New Delhi, 17 June 2026: India is said to have the largest youth population in the world, and this youth needs to be equipped with the right education in this evolving technology-driven world. The education sector itself has witnessed a technological evolution, from digitising classrooms to enabling hybrid learning. Now, generative AI tools are being introduced. This phase is not merely about deploying more technology but building intelligent Agentic AI first campuses capable of anticipating needs, automating processes, supporting decision-making, and delivering personalised learning experiences.Managing Director of Google Cloud India, Sashikumar Sreedharan, said, “Digital Campus on Google Cloud 4.0 is more than a technology initiative; it is our vision for transforming education and empowering India to shape the future. In a world where the global economy is increasingly driven by knowledge, innovation, and technological advancement, higher education must evolve to keep pace. We need a new educational framework that enables campuses to adapt to rapid technological change, harness AI as a collaborative partner, and align academic learning with the evolving needs of Indian industry.

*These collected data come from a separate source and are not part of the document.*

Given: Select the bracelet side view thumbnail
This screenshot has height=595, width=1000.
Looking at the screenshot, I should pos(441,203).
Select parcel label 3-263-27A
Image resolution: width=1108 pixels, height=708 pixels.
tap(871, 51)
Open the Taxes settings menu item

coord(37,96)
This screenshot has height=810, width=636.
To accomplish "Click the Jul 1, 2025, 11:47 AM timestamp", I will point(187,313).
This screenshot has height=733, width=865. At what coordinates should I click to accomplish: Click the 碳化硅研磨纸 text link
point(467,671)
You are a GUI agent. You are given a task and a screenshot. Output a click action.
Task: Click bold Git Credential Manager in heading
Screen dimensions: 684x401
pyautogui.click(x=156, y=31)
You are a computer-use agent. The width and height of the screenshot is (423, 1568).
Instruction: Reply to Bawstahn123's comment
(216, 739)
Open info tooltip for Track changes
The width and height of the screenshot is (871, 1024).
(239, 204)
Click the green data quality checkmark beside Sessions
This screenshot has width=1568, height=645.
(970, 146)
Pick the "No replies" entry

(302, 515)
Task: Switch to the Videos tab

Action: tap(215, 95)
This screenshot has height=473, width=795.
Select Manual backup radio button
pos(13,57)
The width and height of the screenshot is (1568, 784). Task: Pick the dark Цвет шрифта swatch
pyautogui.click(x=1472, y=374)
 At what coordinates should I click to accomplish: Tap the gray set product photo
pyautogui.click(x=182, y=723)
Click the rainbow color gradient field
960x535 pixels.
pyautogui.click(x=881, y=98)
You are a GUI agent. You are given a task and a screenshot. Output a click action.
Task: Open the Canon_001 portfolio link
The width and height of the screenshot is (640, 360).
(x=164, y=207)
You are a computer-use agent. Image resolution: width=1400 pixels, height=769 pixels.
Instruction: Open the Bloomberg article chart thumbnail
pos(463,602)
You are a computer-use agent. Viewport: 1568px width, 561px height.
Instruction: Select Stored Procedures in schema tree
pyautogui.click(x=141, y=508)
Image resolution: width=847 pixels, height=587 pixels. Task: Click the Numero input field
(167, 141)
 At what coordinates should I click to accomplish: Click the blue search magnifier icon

By fostering agility, innovation, and industry relevance, our institutions can equip students with the skills and mindset needed to thrive in the opportunities and challenges of tomorrow. Google Cloud provides a strong foundation for this transformation, enabling educational institutions to innovate, personalise learning, and unlock new possibilities. The future belongs to a world where human intelligence and artificial intelligence work together—and Digital Campus on Google Cloud 4.0 is our blueprint for making that future a reality,” he added.
Digital Campus on Google Cloud 4.0 (DCGC 4.0) program aims to give faculty members a trusted digital partner, with AI embedded across academic, administrative, research, and student-support functions. Together, they enable universities to run as interconnected and intelligent ecosystems rather than isolated digital systems.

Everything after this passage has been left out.